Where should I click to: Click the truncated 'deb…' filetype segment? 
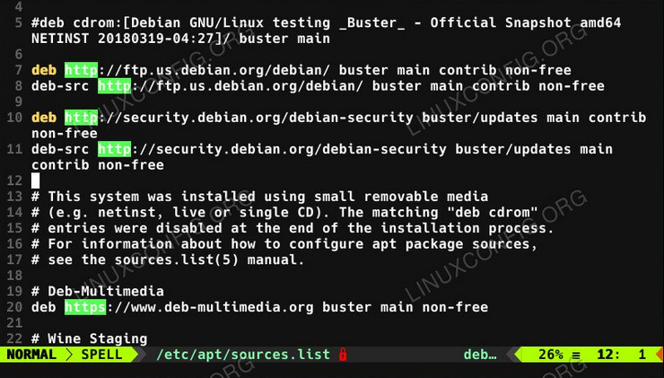tap(480, 355)
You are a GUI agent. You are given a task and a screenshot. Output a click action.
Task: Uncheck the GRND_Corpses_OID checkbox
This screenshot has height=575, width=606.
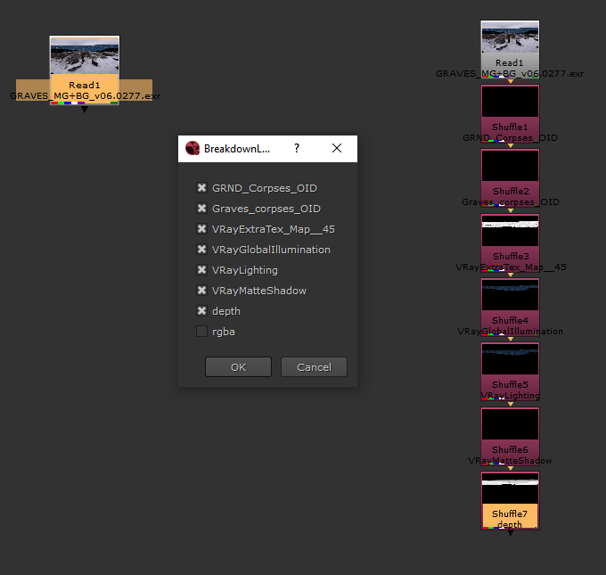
|---|
→ **EXERCISE INSTRUCTIONS**
Reproduce the entries exactly. Do not carry over any picture.

→ **TASK ANSWER**
Where should I click to: Click the truncated 'deb…' filetype segment? 
tap(480, 355)
You are a GUI agent. You are given a task and a screenshot. Output a click action.
Task: Uncheck the GRND_Corpses_OID checkbox
This screenshot has height=575, width=606.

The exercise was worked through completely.